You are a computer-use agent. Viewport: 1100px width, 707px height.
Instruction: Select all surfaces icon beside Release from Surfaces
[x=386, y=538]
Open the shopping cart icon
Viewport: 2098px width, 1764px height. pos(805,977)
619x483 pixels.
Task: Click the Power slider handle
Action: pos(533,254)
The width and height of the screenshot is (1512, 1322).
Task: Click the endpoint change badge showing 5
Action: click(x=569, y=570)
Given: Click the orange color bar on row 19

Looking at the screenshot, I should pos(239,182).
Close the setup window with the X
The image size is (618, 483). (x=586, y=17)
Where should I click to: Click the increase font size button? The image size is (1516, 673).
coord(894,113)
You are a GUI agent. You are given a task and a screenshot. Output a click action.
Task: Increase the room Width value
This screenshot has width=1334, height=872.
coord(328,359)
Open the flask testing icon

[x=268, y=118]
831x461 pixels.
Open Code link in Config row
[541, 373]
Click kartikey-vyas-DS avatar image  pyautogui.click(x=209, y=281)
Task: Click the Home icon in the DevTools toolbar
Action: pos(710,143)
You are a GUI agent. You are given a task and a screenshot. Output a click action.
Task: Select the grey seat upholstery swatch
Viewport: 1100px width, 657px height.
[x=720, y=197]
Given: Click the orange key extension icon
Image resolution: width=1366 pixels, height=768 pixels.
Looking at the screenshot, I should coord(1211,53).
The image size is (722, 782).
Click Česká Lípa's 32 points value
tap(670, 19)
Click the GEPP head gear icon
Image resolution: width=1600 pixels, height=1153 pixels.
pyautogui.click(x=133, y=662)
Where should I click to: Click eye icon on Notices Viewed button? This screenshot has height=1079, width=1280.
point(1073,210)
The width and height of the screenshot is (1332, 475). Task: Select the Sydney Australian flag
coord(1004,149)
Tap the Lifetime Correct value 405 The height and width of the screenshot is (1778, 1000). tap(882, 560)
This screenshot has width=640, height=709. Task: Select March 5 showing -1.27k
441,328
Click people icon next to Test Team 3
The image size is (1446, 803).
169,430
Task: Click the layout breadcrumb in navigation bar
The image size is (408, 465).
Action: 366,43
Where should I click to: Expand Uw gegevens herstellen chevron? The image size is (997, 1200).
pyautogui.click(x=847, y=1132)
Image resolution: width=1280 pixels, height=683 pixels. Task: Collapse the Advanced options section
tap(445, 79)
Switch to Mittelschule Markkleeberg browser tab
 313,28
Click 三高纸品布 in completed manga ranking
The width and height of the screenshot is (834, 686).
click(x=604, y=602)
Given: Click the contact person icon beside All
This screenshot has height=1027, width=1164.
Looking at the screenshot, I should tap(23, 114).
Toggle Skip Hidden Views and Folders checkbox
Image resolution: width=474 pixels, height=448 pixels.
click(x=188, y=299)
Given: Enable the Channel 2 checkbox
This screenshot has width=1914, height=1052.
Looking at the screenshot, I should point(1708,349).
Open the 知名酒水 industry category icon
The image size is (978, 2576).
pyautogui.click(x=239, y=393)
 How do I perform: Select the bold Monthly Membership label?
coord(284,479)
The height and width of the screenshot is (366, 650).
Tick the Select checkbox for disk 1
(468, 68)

# [EXERCISE PROMPT]
Can you return, word for word, the lines of the records above from the line containing "Where should I click to: Click the" up to and including the line containing "click(x=604, y=602)"?

# [FINAL ANSWER]
Where should I click to: Click the increase font size button? The image size is (1516, 673).
coord(894,113)
You are a GUI agent. You are given a task and a screenshot. Output a click action.
Task: Increase the room Width value
This screenshot has width=1334, height=872.
coord(328,359)
Open the flask testing icon

[x=268, y=118]
831x461 pixels.
Open Code link in Config row
[541, 373]
Click kartikey-vyas-DS avatar image  pyautogui.click(x=209, y=281)
Task: Click the Home icon in the DevTools toolbar
Action: pos(710,143)
You are a GUI agent. You are given a task and a screenshot. Output a click action.
Task: Select the grey seat upholstery swatch
Viewport: 1100px width, 657px height.
[x=720, y=197]
Given: Click the orange key extension icon
Image resolution: width=1366 pixels, height=768 pixels.
Looking at the screenshot, I should coord(1211,53).
The image size is (722, 782).
Click Česká Lípa's 32 points value
tap(670, 19)
Click the GEPP head gear icon
Image resolution: width=1600 pixels, height=1153 pixels.
pyautogui.click(x=133, y=662)
Where should I click to: Click eye icon on Notices Viewed button? This screenshot has height=1079, width=1280.
point(1073,210)
The width and height of the screenshot is (1332, 475). Task: Select the Sydney Australian flag
coord(1004,149)
Tap the Lifetime Correct value 405 The height and width of the screenshot is (1778, 1000). tap(882, 560)
This screenshot has width=640, height=709. Task: Select March 5 showing -1.27k
441,328
Click people icon next to Test Team 3
The image size is (1446, 803).
169,430
Task: Click the layout breadcrumb in navigation bar
The image size is (408, 465).
Action: 366,43
Where should I click to: Expand Uw gegevens herstellen chevron? The image size is (997, 1200).
pyautogui.click(x=847, y=1132)
Image resolution: width=1280 pixels, height=683 pixels. Task: Collapse the Advanced options section
tap(445, 79)
Switch to Mittelschule Markkleeberg browser tab
 313,28
Click 三高纸品布 in completed manga ranking
The width and height of the screenshot is (834, 686).
click(x=604, y=602)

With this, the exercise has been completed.